Extended Data Fig. 8: Lowest energy docking model of phospho-peptide interacting with VSP.

a, Molecular docking of PTEN phosphorylated C-tail (aa 353–403) with VSP (PDB:3V0G) showing the lowest energy model. For VSP structure: Cα2 segment in cyan, CBRIII loop in green, active site P-loop in red, and site of previous determined crosslinking in yellow. For phosphorylated C-tail, the black region represents segment of tail not used in NMR experiments whereas magenta is the phospho-cluster, dark blue is the second acidic patch spanning residues 386–390, and orange is the third acidic patch spanning residues 391–394. b, Surface representation of VSP and tetra-phosphorylated PTEN C-tail from HADDOCK model colored as electrostatic potential showing complementarity of the surfaces for binding.
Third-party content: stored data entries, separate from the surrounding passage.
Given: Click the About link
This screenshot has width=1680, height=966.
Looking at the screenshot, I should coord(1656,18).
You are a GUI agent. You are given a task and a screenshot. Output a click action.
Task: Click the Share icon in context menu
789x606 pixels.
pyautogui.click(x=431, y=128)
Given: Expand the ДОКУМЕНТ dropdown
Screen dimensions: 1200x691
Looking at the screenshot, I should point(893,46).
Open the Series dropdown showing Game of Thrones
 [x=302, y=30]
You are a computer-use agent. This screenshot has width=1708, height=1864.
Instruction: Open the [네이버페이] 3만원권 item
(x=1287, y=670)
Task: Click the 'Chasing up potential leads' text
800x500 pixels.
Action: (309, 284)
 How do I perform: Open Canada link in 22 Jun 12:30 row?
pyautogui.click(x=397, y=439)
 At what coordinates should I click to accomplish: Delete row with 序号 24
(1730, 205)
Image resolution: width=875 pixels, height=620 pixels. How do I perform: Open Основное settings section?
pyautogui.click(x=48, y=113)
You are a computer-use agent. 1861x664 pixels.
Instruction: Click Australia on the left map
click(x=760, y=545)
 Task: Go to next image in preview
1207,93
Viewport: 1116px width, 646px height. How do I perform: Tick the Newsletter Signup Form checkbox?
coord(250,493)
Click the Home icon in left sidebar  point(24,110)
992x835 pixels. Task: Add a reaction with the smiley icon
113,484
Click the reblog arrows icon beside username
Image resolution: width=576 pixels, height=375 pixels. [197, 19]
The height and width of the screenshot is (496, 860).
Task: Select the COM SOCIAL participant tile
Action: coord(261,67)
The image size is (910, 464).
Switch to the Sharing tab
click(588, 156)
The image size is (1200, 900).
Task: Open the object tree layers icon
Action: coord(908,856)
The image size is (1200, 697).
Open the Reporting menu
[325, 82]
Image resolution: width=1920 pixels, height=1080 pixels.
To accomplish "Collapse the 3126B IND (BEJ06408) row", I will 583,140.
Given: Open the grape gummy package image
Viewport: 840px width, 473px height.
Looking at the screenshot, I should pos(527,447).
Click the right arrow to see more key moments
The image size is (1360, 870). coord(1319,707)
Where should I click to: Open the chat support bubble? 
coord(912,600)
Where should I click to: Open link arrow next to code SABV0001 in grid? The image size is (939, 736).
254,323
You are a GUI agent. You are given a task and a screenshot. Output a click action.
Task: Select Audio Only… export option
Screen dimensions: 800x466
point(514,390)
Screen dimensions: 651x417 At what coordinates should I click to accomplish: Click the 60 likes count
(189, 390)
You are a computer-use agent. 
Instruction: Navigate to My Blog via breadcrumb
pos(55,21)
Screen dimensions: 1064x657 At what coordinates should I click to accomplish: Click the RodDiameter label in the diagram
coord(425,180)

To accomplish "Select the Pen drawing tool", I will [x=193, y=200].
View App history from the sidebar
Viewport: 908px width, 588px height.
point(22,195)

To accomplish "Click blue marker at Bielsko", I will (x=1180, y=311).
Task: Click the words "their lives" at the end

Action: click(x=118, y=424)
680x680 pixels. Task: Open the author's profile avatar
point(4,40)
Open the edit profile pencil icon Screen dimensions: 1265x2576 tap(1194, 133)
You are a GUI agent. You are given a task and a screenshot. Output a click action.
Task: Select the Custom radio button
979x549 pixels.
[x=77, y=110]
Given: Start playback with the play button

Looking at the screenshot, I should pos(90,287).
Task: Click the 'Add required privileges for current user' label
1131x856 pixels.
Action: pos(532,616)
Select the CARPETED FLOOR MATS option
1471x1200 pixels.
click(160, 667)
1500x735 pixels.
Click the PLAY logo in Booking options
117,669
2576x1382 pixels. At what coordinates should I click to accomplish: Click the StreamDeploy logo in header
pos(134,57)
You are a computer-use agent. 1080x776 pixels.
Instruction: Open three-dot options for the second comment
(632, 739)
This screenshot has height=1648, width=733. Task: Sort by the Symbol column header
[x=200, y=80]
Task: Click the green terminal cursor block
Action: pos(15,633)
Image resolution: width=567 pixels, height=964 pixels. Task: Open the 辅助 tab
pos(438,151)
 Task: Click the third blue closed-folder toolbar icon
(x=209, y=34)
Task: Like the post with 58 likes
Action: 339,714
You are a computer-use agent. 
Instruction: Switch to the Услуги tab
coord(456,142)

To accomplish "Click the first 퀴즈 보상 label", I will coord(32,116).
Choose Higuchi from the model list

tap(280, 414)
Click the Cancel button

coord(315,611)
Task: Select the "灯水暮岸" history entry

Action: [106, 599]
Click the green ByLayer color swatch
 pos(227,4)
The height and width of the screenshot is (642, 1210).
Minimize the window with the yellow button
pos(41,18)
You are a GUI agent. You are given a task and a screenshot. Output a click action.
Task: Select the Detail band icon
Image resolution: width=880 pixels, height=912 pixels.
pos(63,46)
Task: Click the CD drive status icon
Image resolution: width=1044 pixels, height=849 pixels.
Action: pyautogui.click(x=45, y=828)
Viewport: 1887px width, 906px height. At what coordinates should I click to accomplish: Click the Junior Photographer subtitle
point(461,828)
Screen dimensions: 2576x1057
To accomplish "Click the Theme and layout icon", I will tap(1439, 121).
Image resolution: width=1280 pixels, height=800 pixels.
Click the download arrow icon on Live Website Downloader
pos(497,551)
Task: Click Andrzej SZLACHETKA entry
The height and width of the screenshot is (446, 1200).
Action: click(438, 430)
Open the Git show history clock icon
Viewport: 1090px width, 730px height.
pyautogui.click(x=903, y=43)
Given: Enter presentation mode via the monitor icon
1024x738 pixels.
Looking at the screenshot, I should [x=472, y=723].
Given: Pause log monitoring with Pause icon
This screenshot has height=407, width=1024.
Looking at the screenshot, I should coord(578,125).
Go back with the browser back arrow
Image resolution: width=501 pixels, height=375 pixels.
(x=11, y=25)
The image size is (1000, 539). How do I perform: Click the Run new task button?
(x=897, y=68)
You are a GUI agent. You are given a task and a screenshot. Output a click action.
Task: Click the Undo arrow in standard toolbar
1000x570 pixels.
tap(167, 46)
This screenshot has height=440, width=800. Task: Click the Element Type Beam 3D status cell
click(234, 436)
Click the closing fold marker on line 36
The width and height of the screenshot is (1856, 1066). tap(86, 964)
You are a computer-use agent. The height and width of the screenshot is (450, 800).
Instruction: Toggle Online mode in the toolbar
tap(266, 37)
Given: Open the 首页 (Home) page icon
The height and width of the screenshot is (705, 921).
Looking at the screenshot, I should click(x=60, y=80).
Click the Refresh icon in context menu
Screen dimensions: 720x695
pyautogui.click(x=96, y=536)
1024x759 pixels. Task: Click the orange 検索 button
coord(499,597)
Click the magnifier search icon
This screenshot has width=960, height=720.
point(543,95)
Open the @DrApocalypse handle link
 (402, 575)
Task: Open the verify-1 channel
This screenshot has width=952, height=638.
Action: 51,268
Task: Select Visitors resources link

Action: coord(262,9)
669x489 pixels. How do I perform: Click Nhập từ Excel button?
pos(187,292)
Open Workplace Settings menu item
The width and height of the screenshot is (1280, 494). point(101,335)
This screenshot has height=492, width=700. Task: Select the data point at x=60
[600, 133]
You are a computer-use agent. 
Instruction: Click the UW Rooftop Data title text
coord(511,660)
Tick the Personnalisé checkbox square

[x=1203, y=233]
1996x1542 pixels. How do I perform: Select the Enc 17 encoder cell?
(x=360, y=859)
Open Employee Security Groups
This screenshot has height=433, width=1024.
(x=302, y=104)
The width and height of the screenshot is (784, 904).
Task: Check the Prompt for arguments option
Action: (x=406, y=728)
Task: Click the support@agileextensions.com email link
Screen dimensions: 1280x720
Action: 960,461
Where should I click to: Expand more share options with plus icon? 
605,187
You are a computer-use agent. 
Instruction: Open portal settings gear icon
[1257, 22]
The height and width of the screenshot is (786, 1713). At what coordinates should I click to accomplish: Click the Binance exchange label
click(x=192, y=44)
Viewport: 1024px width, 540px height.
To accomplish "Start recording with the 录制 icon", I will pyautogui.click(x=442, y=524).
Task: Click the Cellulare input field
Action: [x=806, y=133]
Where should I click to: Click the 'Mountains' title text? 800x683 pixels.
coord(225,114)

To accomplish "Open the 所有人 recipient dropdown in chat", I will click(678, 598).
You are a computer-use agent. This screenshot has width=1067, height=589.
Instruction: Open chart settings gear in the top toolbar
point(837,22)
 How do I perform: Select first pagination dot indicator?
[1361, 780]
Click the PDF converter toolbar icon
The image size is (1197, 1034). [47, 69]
Basic surfaces in blue, neutral in white, and acidic in red. c, Residues in the Cα2 segment including Lys553, Lys555 and Lys558 which correspond to Lys330, Lys332 and Arg335 in PTEN that are important for tail binding from Haddock model, respectively (PDB:3V0G). d, Residues in the catalytic domain including Lys364 and Lys367 which correspond to Lys125 and Lys128 in PTEN that are important for tail binding, respectively.